I've never understood how such a complaint can be reasonable at all. The role of communication is to take an idea or concept, move it from inside of you to some sort of medium, move the medium to a recipient, move the message from the medium into the recipient, and have them decode what they find. The end goal is to have the ending message be close to the intended message (a difficult thing since there are problems associated with every single step of the process - even with divine assistance).

So someone comes along and looks at a printed page in which:

* the original source has been translated into a different language by someone other than the original author

* there is at least a couple of centuries separating the source used to translate to the original source

* the original source is describing events they were not present for in the first place

* The original source, the derivitave source we can look at today, some of the translating sources, and the person looking at the page are ALL from different cultures and times.

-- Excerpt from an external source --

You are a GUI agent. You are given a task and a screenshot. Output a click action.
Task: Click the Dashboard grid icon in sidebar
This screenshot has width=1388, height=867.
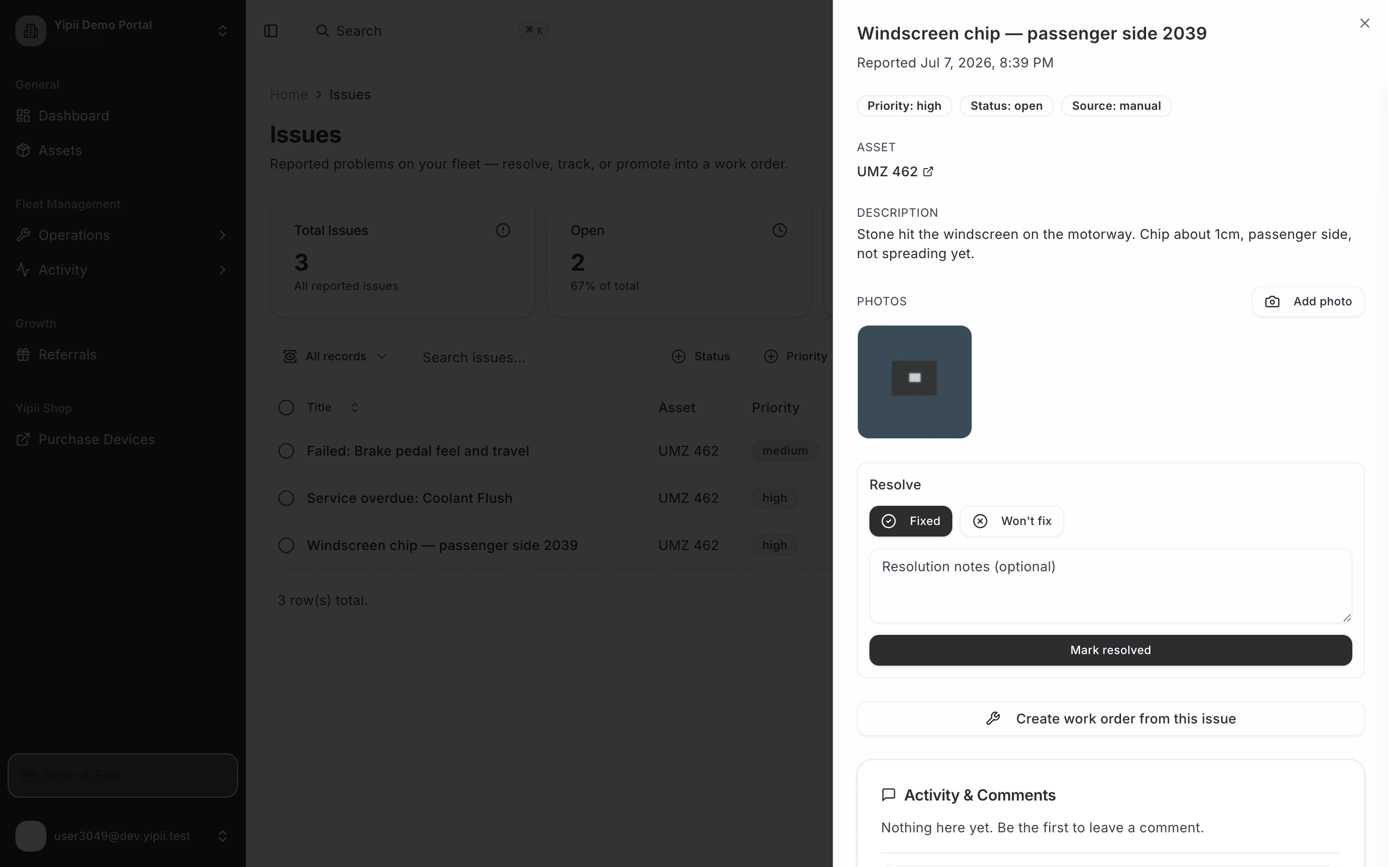(23, 116)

That's what we do when we read the Bible. Along comes Enlil-An, wondering why he's finding some discrepancies. Fine - there are some discrepancies. But to assume that the original source WOULD HAVE written a certain thing a certain way if he were truly trying to communicate a certain message, seem to me destined to failure. And on top of that, you're not even talking about a communicated message - you're griping about why the message didn't explicitly contain something to help you not infer something that isn't even there to begin with!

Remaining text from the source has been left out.